Censura, intimidación y agresiones: las amenazas siguen vigentes para los periodistas en Colombia, a pesar del proceso de paz para poner fin a un conflicto armado de medio siglo.

“Fui víctima de tres tentativas de atentados”, dice a la AFP Ariel Ávila, subdirector de la Fundación Paz y Reconciliación, que hace un seguimiento de las negociaciones que el gobierno adelanta desde hace dos años con las Fuerzas Armadas Revolucionarias de Colombia (FARC, comunistas).

Este treintañero ennumera, con asombrosa calma, una intrusión en su domicilio, un atentado con bomba frustrado en su coche y un intento de asesinato en un hotel.

“La primera vez, había gente en mi casa, robaron el computador. Un vecino me advertió con un grito.
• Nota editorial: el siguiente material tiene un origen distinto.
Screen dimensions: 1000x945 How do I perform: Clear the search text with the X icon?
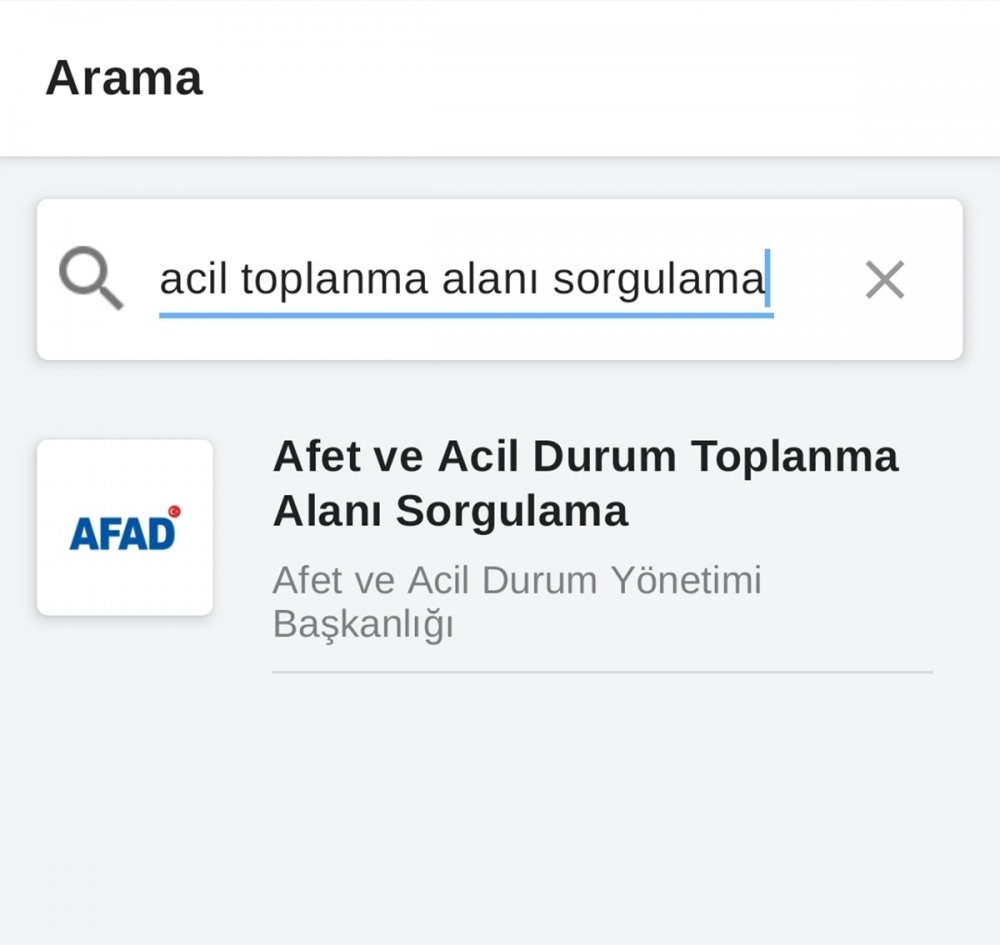[884, 280]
Me imagino que me hubieran matado si no”, cuenta.

Imposible tomar un café en la esquina o ir a un centro comercial: a pesar de una vida privada difícil, este periodista, protegido por guardaespaldas, se niega a renunciar a su lucha por el derecho a informar.

La Fundación para la Libertad de Prensa (FLIP), principal organización de defensa de los periodistas en Colombia, ha contabilizado unos 142 asesinatos de periodistas desde 1977.

Sólo en 2014, esta asociación registra dos muertos y 120 violaciones de los derechos humanos, ataques que afectan a uno de cada 10 periodistas.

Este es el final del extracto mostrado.